The effect of water deficit on the growth rate of cer10 Arabidopsis thaliana mutants

  • Alexandra Ensing
  • Emily Gerson
  • Kimmy Hofer
  • Olivia Tanuseputra


Arabidopsis thaliana (A. thaliana) is a vascular plant which can be found in a large range of habitats, partly due to its ability to regulate non-stomatal water loss using cuticular waxes. A mutation in the cer10 gene shows a reduction in the cuticular wax load.

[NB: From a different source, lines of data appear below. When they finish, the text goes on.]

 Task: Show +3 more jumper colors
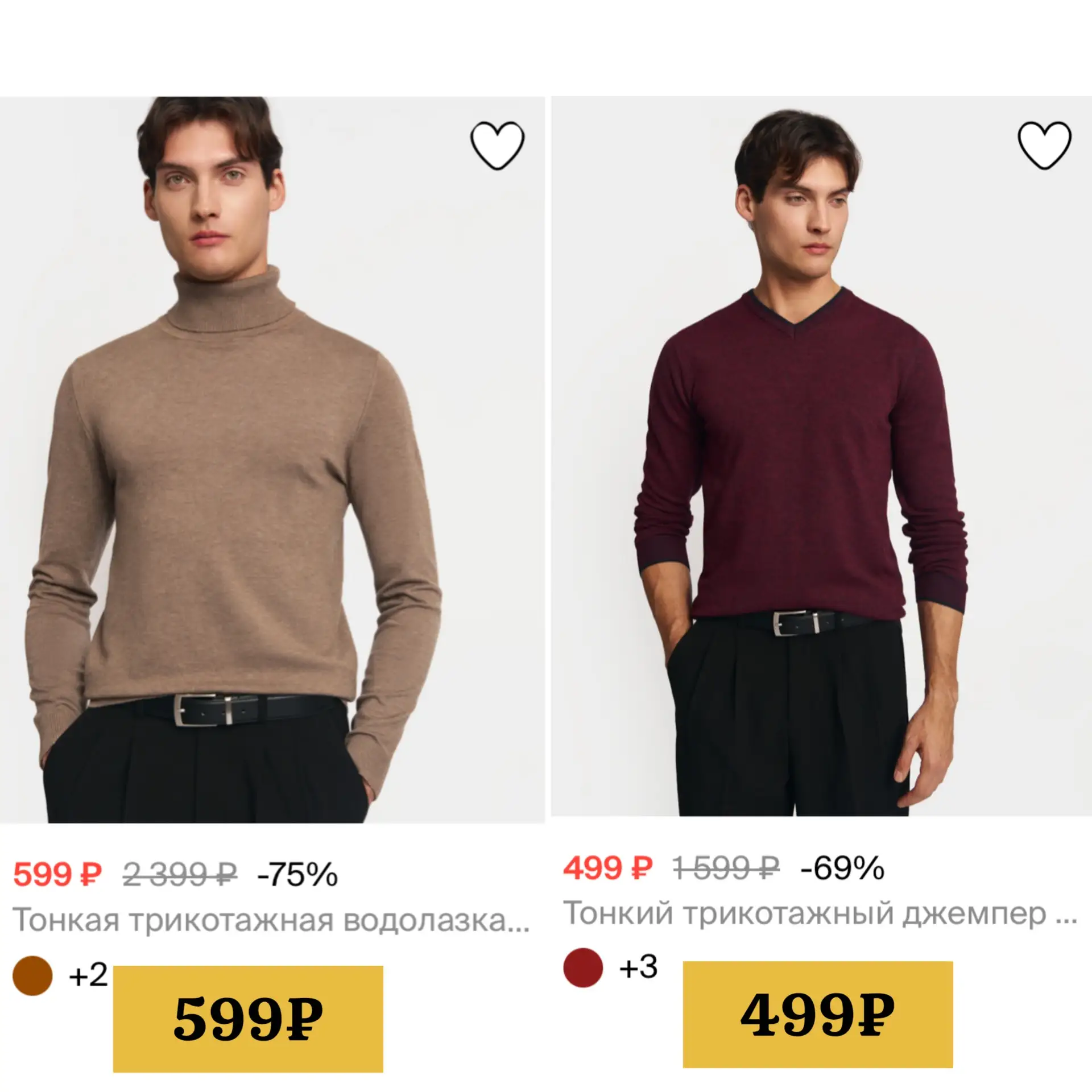pos(638,966)
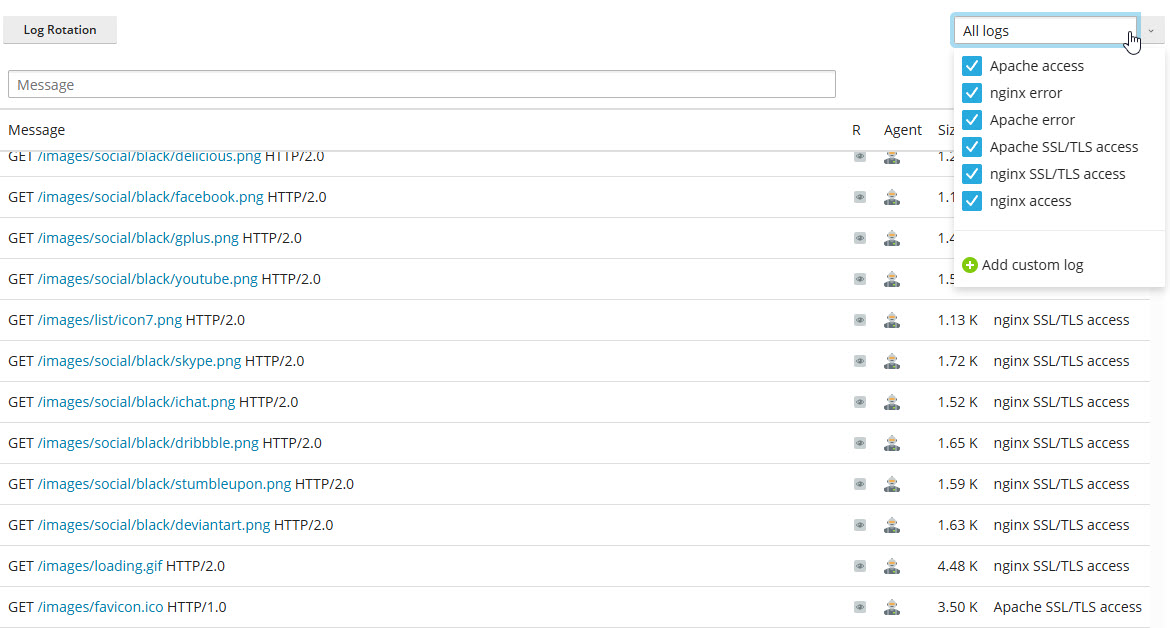Screen dimensions: 1170x628
Task: Choose Add custom log option
Action: pos(1032,265)
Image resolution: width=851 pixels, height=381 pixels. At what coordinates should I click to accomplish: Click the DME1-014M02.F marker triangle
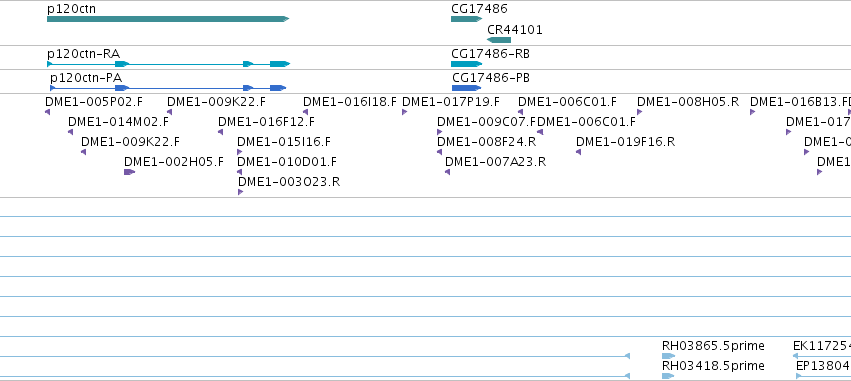(x=71, y=132)
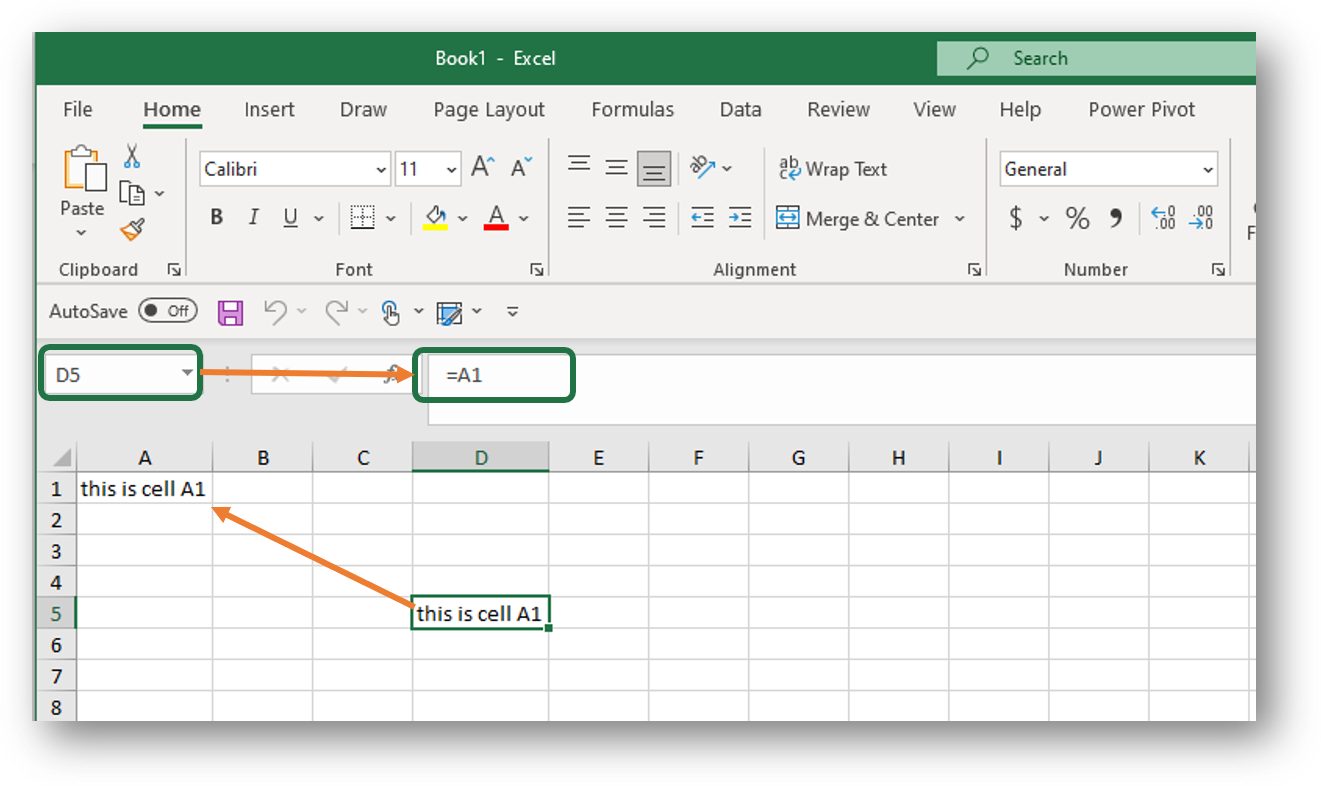
Task: Apply Bold formatting to selected cell
Action: tap(217, 217)
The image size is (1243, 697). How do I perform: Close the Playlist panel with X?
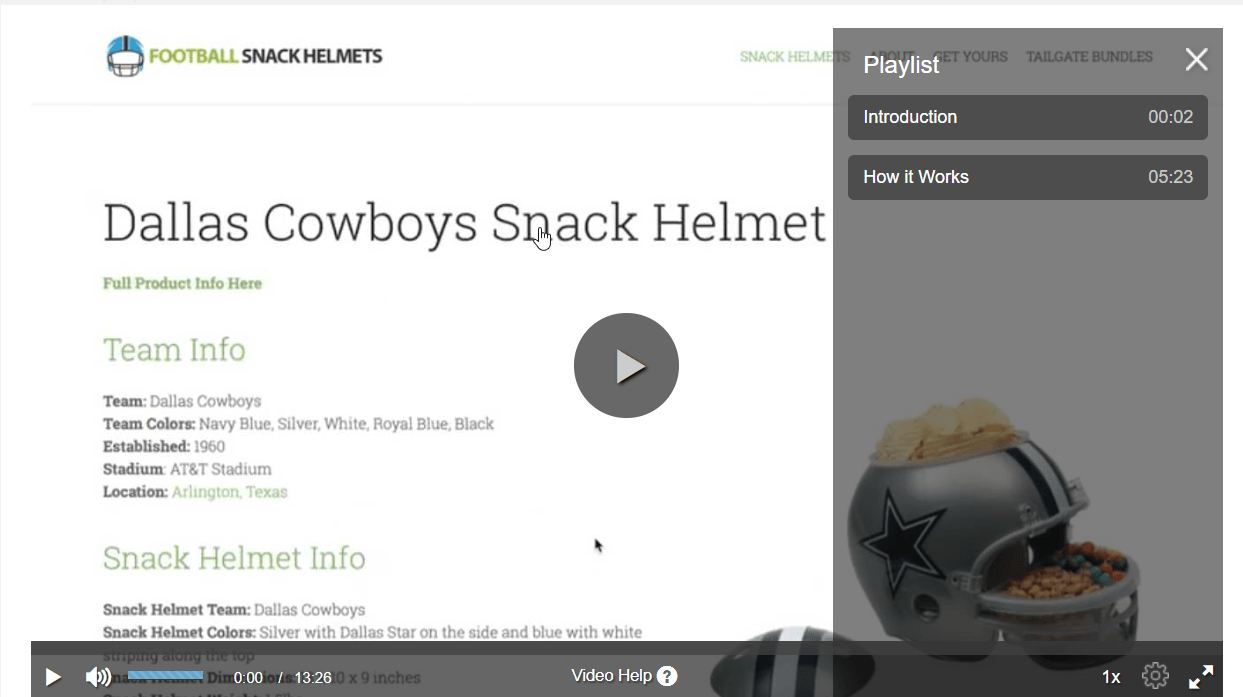click(x=1196, y=60)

The effect of this mutation on the water deficit tolerance of A. thaliana was tested by measuring the growth rate in response to changes in soil water content of four groups; watered (control) wild-type, watered mutant, water deficit (experimental) wild-type, and water deficit mutant, (0.791 cm2/day (±0.0649), 0.255 cm2/day (±0.124), 0.607 cm2/day (±0.126), and 0.134 cm2/day (±0.085), respectively). Plants were incubated at 25°C with eight-hour light and dark cycles. Watered and not-watered plants showed no significant differences in growth rate (p=0.116). Mutant plants in both experimental and control groups showed a significantly lower growth rate than the wild-type plants (p=4.79x10-5), suggesting the mutant is more prone to water stress than the wild type. We observed no statistically significant interaction between water deficit and the presence of the mutation in the cer10 gene on the growth rate of A. thaliana (p=0.734). The cer10 mutant has been shown to exhibit increased non-stomatal water loss, and thus it is likely that the mutant seedlings had a more drastic decreased growth response when subject to water deficit.